(Saved data entries)
■ ■ ■ ■
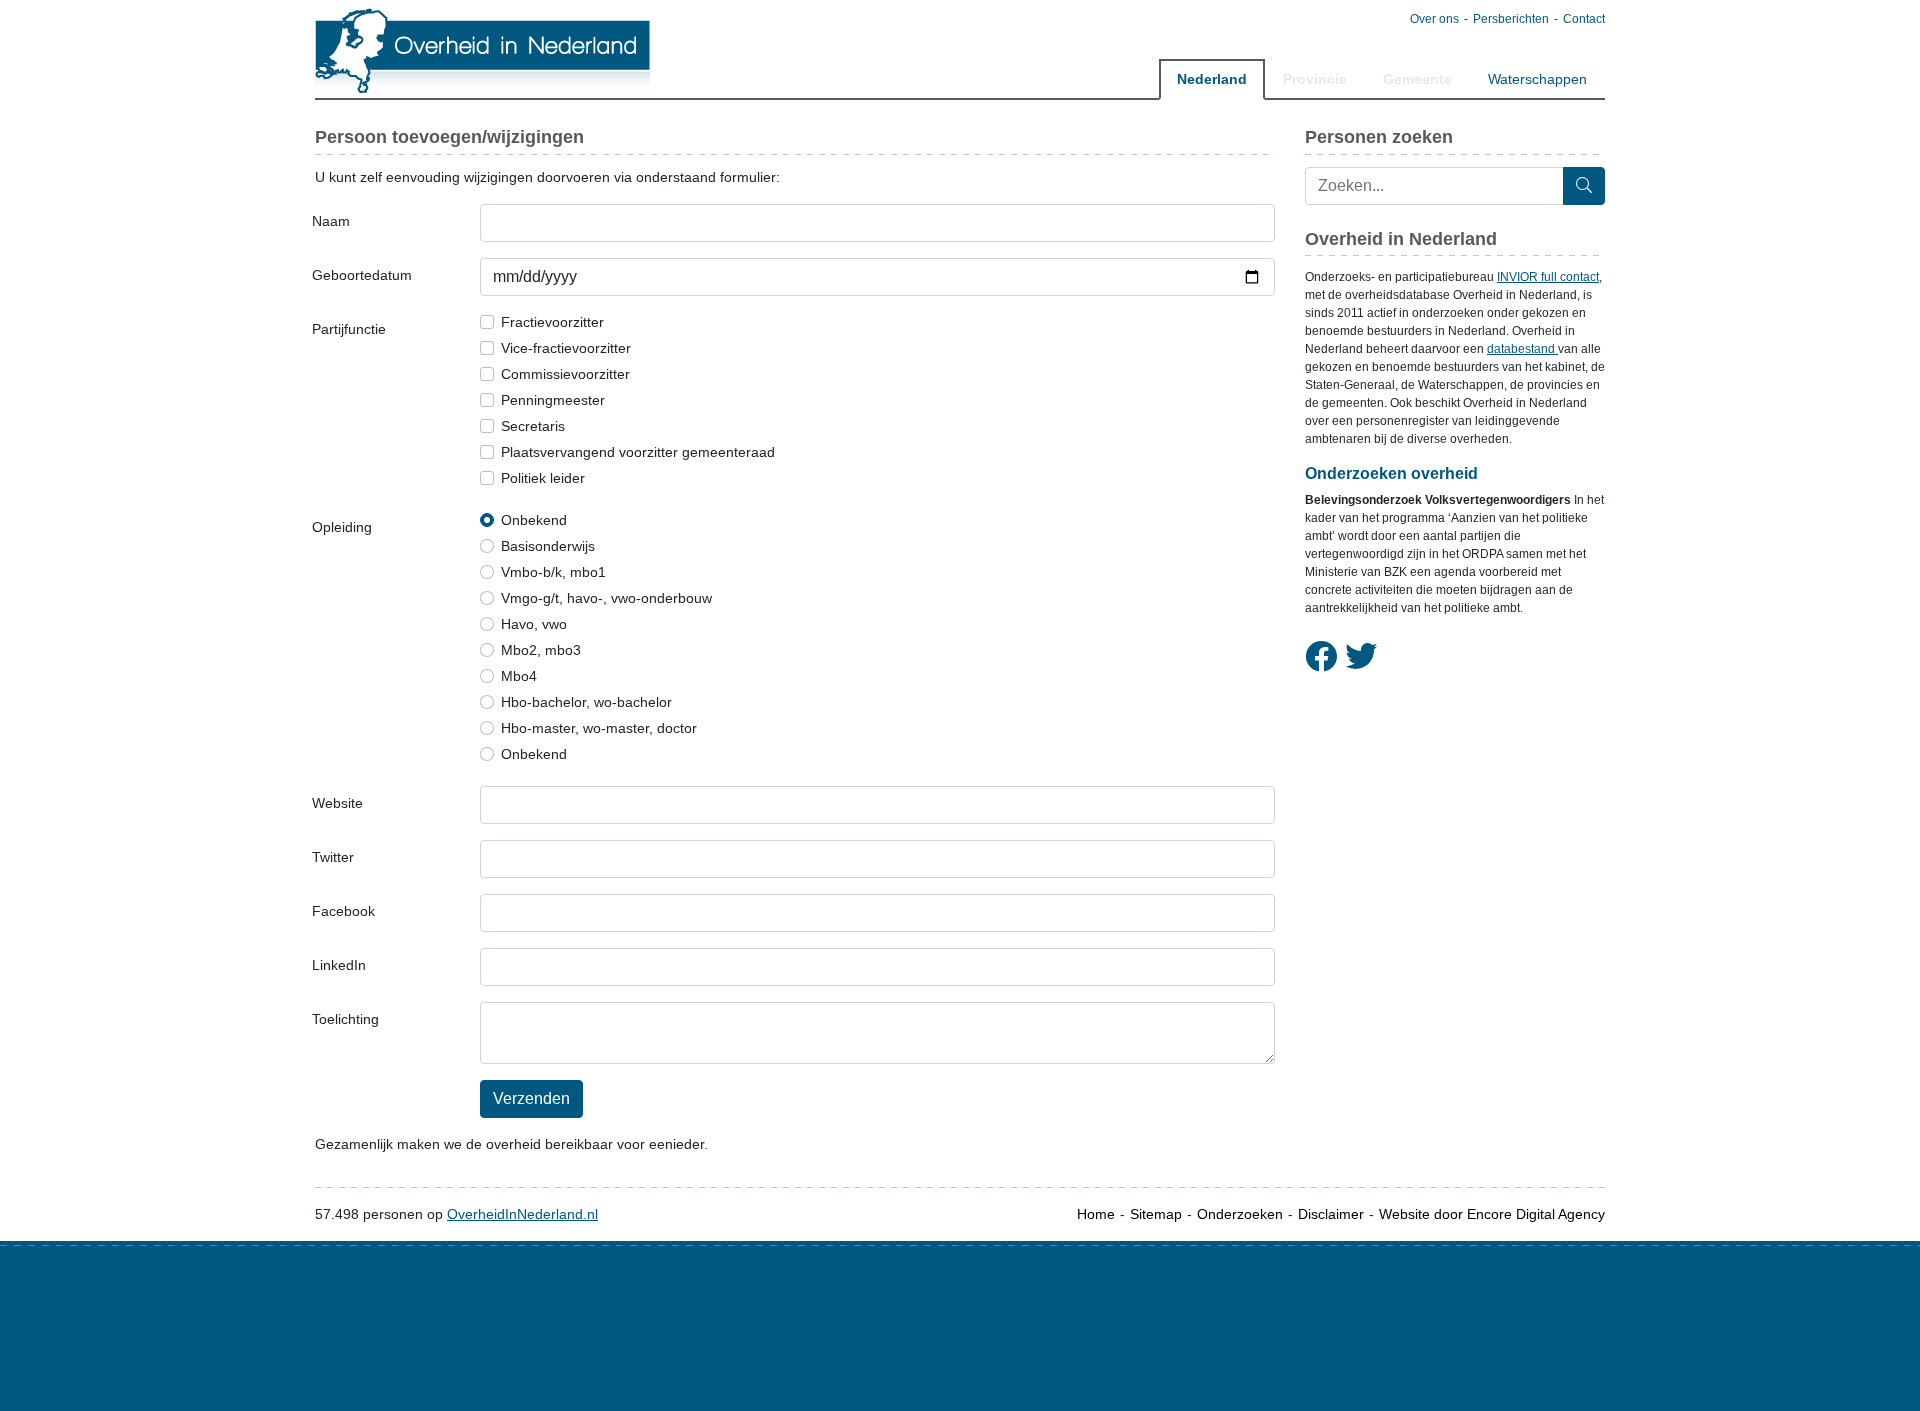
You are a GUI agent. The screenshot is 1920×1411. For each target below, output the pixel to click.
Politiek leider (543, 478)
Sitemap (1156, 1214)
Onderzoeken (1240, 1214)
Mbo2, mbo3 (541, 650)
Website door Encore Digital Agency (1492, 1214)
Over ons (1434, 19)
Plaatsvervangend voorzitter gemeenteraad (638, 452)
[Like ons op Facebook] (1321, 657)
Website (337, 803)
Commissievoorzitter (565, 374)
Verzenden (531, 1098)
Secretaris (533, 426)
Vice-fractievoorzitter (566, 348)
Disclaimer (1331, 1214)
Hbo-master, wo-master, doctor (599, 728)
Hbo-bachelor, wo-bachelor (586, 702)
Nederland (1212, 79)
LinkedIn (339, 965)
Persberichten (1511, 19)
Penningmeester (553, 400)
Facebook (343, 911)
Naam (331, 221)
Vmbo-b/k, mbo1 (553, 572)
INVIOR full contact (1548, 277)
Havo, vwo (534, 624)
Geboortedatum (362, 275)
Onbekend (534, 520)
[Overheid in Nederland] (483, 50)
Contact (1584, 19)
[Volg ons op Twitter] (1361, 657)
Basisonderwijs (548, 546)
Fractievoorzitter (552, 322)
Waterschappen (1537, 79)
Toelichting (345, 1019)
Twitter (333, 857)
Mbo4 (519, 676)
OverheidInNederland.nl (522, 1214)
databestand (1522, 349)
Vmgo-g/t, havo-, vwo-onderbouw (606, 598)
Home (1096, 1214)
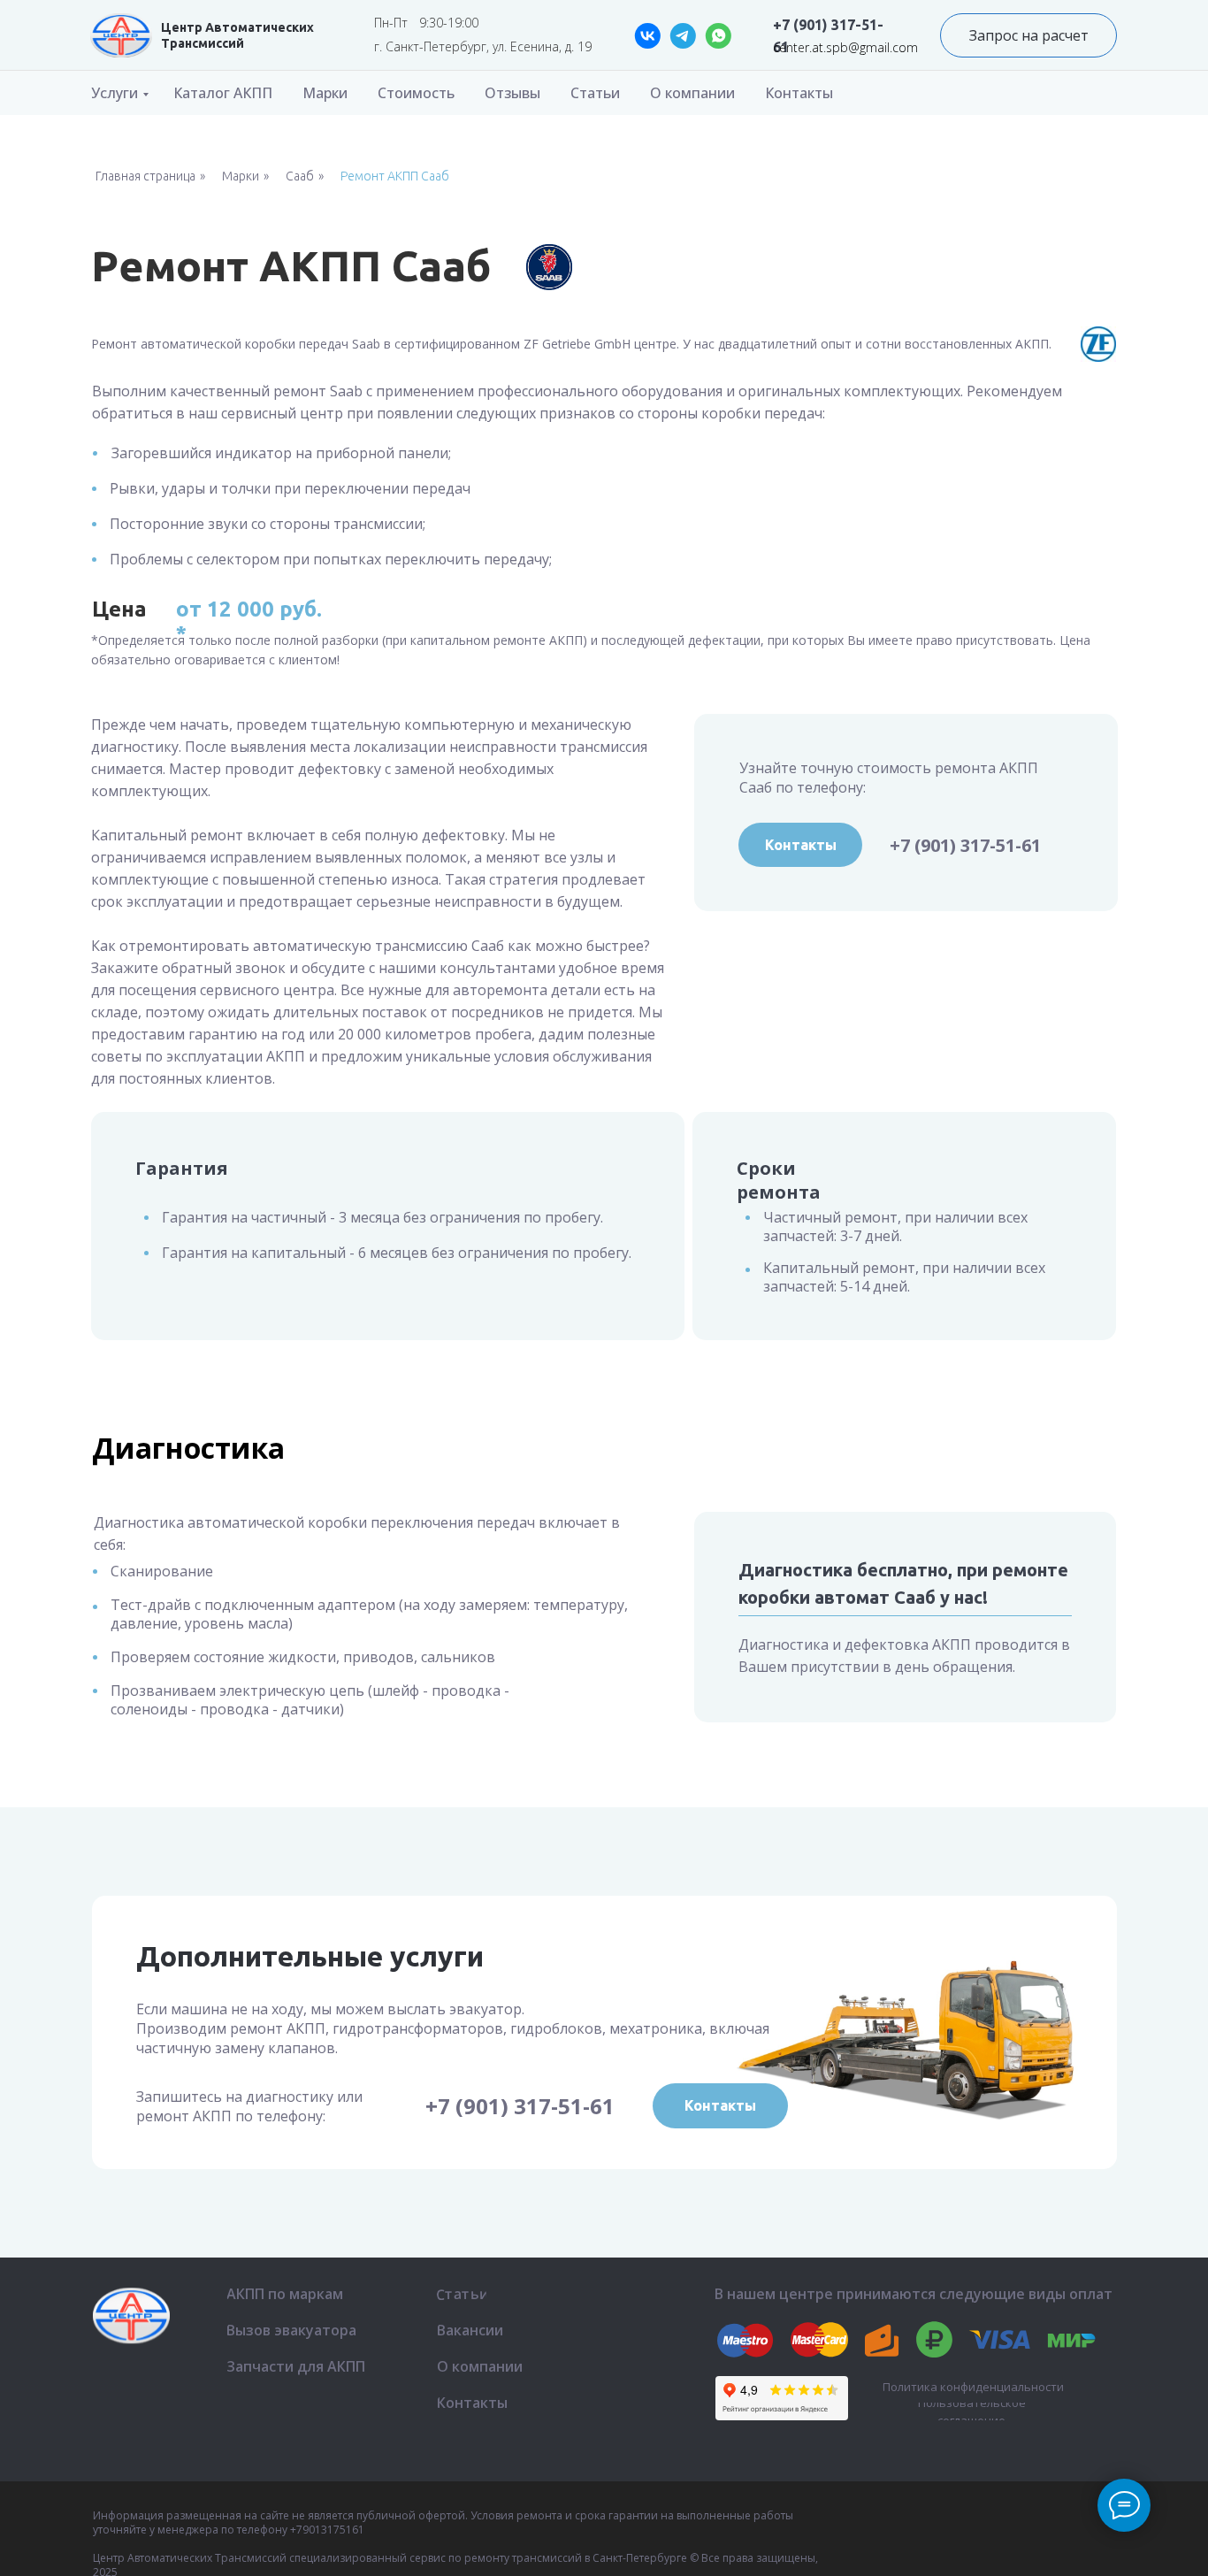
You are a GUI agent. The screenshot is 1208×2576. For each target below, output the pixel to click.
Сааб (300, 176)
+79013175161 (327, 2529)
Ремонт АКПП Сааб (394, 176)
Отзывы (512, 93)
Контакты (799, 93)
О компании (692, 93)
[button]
■ ■ ■ ■
Give every entry again as it is, dropping its pictures.

You are a GUI agent. The screenshot is 1920×1411. For each target below, output the pixel to click.
Politiek leider (543, 478)
Sitemap (1156, 1214)
Onderzoeken (1240, 1214)
Mbo2, mbo3 (541, 650)
Website door Encore Digital Agency (1492, 1214)
Over ons (1434, 19)
Plaatsvervangend voorzitter gemeenteraad (638, 452)
[Like ons op Facebook] (1321, 657)
Website (337, 803)
Commissievoorzitter (565, 374)
Verzenden (531, 1098)
Secretaris (533, 426)
Vice-fractievoorzitter (566, 348)
Disclaimer (1331, 1214)
Hbo-master, wo-master, doctor (599, 728)
Hbo-bachelor, wo-bachelor (586, 702)
Nederland (1212, 79)
LinkedIn (339, 965)
Persberichten (1511, 19)
Penningmeester (553, 400)
Facebook (343, 911)
Naam (331, 221)
Vmbo-b/k, mbo1 (553, 572)
INVIOR full contact (1548, 277)
Havo, vwo (534, 624)
Geboortedatum (362, 275)
Onbekend (534, 520)
[Overheid in Nederland] (483, 50)
Contact (1584, 19)
[Volg ons op Twitter] (1361, 657)
Basisonderwijs (548, 546)
Fractievoorzitter (552, 322)
Waterschappen (1537, 79)
Toelichting (345, 1019)
Twitter (333, 857)
Mbo4 (519, 676)
OverheidInNederland.nl (522, 1214)
databestand (1522, 349)
Vmgo-g/t, havo-, vwo-onderbouw (606, 598)
Home (1096, 1214)
You are a GUI agent. The screenshot is 1208×2576. For each target below, output the pixel to click.
Сааб (300, 176)
+79013175161 (327, 2529)
Ремонт АКПП Сааб (394, 176)
Отзывы (512, 93)
Контакты (799, 93)
О компании (692, 93)
[button]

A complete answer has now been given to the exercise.